If you’re thinking you may be ready to become a homeowner, but you’re not quite sure what your first steps should be to get prepared, saving for your down payment is a solid place to start. It’s entirely possible for your down payment to set you back tens of thousands of dollars, so having a saving strategy is a must. Here are the first few steps you should take to start actively saving for your home’s down payment.
Know What You Need
If you want to start saving to own your own home, the first thing you have to figure out is just how much you’re trying to set aside for the down payment. This means having at least a ballpark idea of what kind of loans you will pursue and/or qualify for, as well as what your ideal budget will be when you begin house hunting.
That’s because figuring out how much you need depends on the percentage of your potential home’s value you’re going to put down; for example, if you’re going to put 20 percent down on a $300,000 home, you’re going to need a whopping $60,000 ready to go. Cha-ching.
While many lenders do prefer or even require a full 20 percent deposit (and there are obvious financial benefits to putting more money down upfront), there are plenty of loan options that require far less cash to get started, like FHA (Federal Housing Administration) loans, which typically require around 3 percent down.
Create a Special Account
Once you’ve set some goals for the amount of money you’re trying to save, the next step is to create an account exclusively for the purpose of saving for your down payment. You don’t want to be tempted to use this account for the everyday emergencies that crop up—your car needs new brakes, the water heater died, or you forgot about your anniversary next month. Whatever your ordinary reasons for dipping into your cash stash every now and then (we all do it), you want to protect your nest egg from disruption.

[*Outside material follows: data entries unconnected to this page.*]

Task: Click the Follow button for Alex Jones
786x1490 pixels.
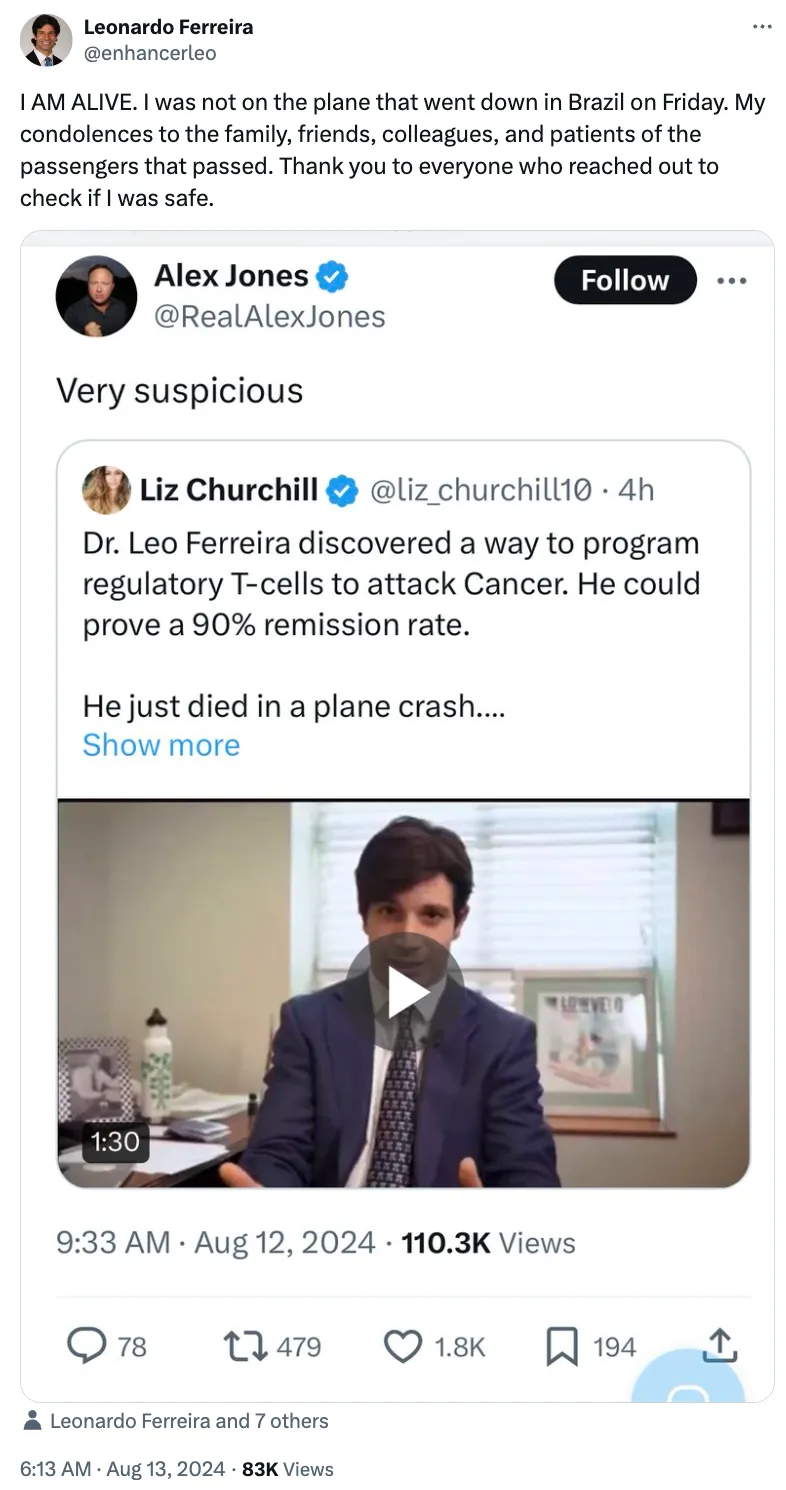Action: pyautogui.click(x=625, y=280)
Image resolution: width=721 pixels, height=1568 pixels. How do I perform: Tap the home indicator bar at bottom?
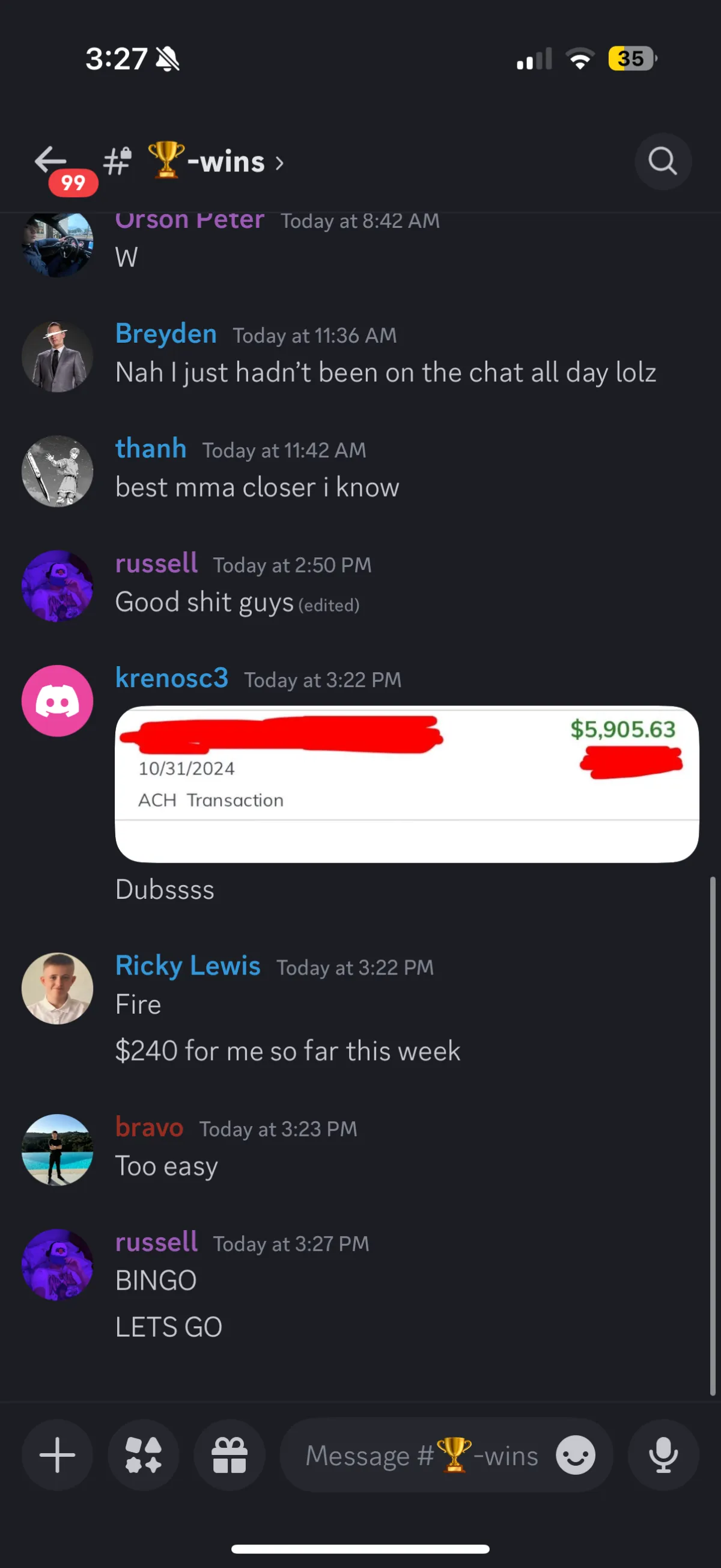[360, 1549]
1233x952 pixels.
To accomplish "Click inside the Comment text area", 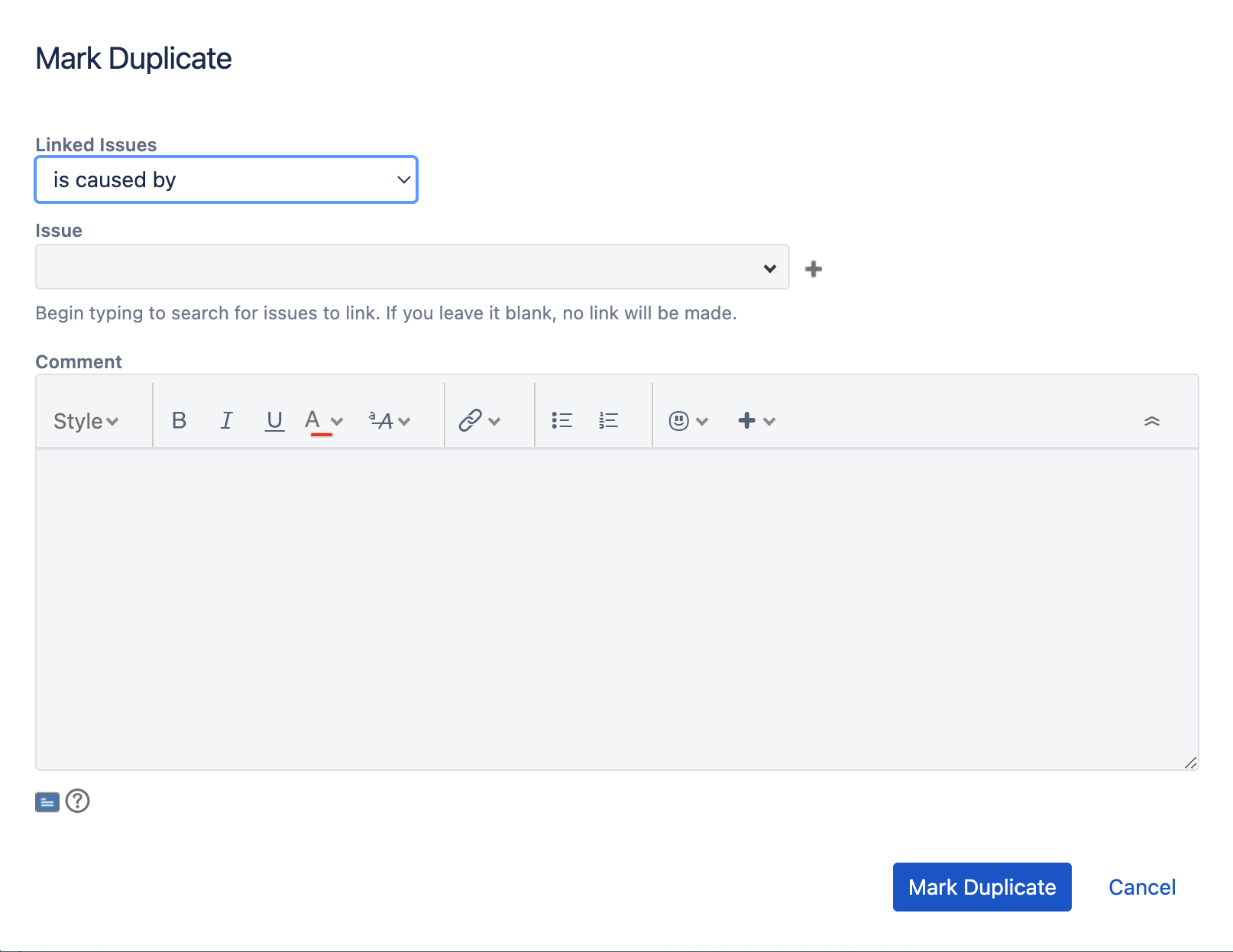I will click(617, 609).
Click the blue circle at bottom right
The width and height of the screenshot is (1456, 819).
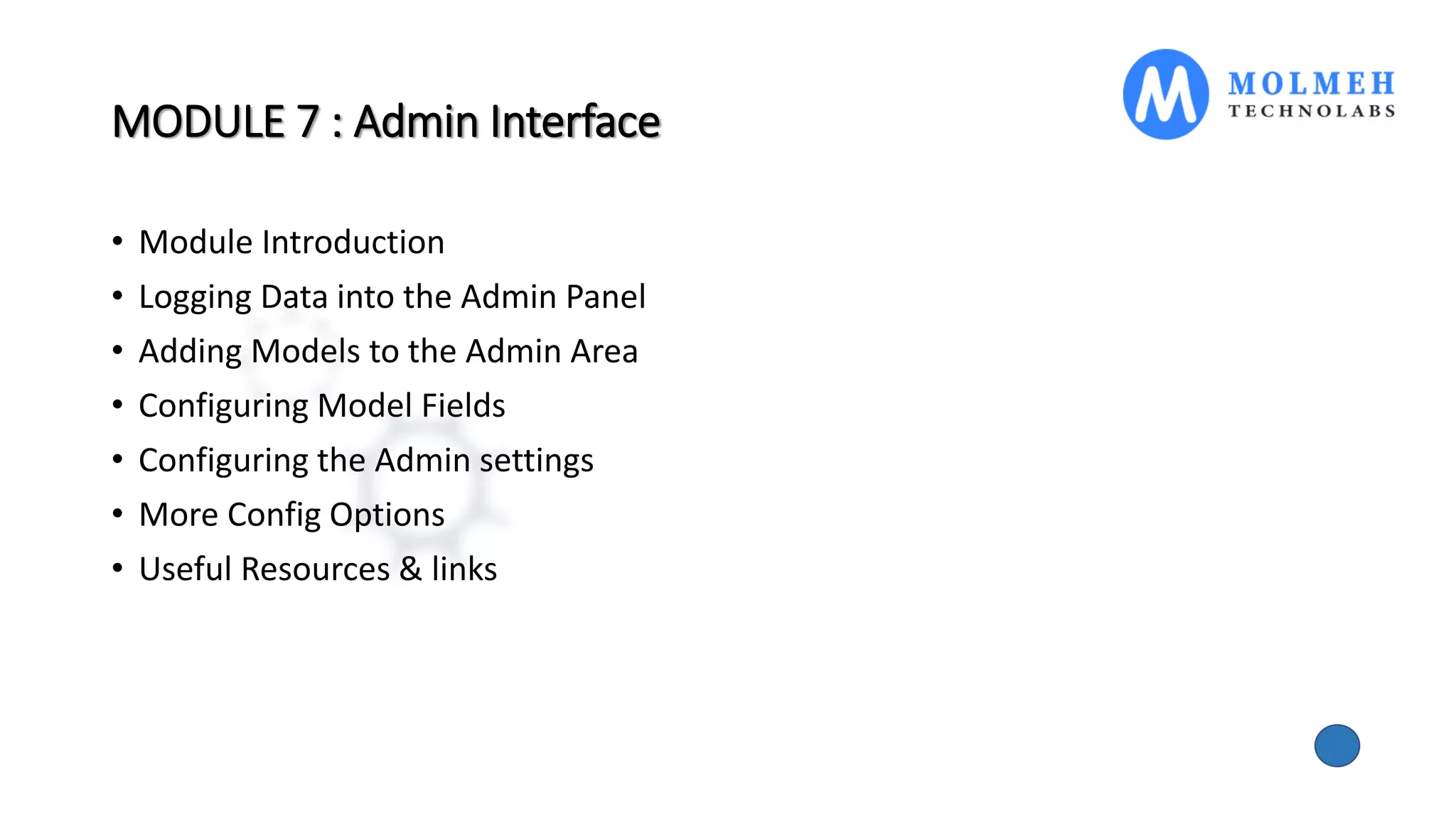pos(1337,746)
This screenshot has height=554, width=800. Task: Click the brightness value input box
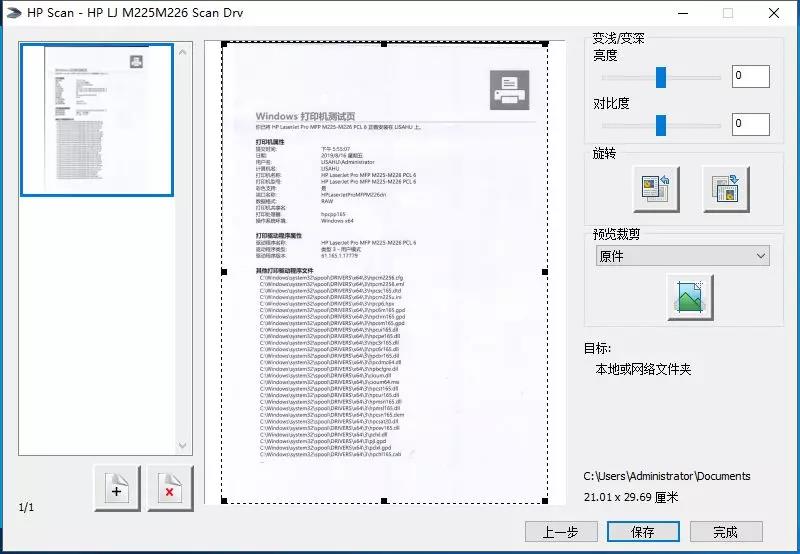click(750, 77)
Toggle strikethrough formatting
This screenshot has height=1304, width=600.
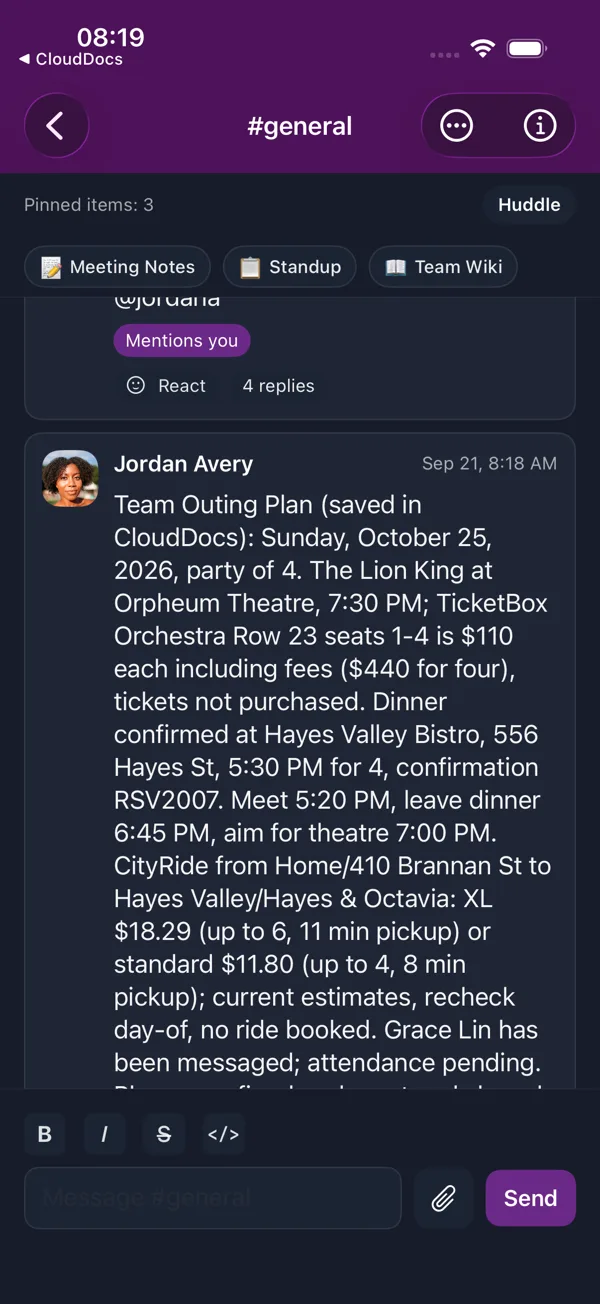pos(164,1134)
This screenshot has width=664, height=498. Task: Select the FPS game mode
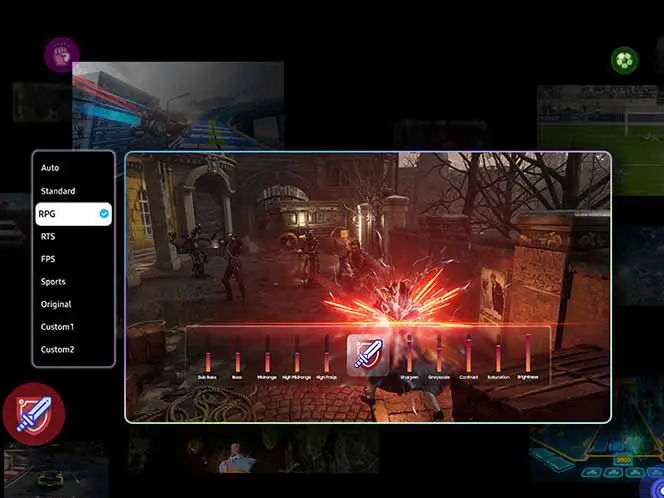(48, 259)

If possible, set it up so that you contribute a fixed amount each month, preferably through direct deposit and fully automated online. This helps to ensure you pay yourself first and don’t spend money you could have saved to put toward your long-term homeownership goals.
Pay Down Debt
It goes without saying that you can afford to save more money and cover the costs of a larger mortgage if you aren’t carrying a huge debt burden, but having a poor debt-to-income ratio can prevent you from getting a loan altogether. In fact, if your debt-to-income ratio is above 43 percent, even a healthy down payment savings may not be enough to obtain a loan.
According to the Consumer Financial Protection Bureau, “your debt-to-income ratio is all your monthly debt payments divided by your gross monthly income. This number is one way lenders measure your ability to manage the payments you make every month to repay the money you have borrowed. The 43 percent debt-to-income ratio is important because, in most cases, that is the highest ratio a borrower can have and still get a Qualified Mortgage.”
One of the most effective ways to tackle your debt is to find out if you qualify for a balance transfer credit card, which can help you to pay down high-interest credit card debt more quickly by moving it over to a low or 0% interest credit card. This can save you hundreds of dollars each month in unnecessary interest spending and drive down those debts at a much faster pace.
Liquidate Your Assets
While it’s true that most of us have plenty of clutter around the house we could sell off to quickly make a few extra bucks to toss in the savings account, a big garage sale probably isn’t going to be enough to really generate the kind of nest egg you’re hoping to build. And up until very recently, liquidating other assets—like copyrights, patents, businesses, real estate, and other commodities—has been a time consuming and costly ordeal.
The good news is that blockchain technology is making it possible to liquidate larger assets through tokenization; companies like TrueToken are enabling the trade of real-world assets through the exchange of blockchain tokens. TrueToken is “the world’s first platform to securitize and transact real-world assets on blockchains in a way that is legally enforced, audited, and insured,” says the website. The applications and potential impact of the tokenization of real-world assets will be huge, enabling big investors to crowdfund just as easily as it will allow the average consumer to exchange hard-to-trade assets over the internet.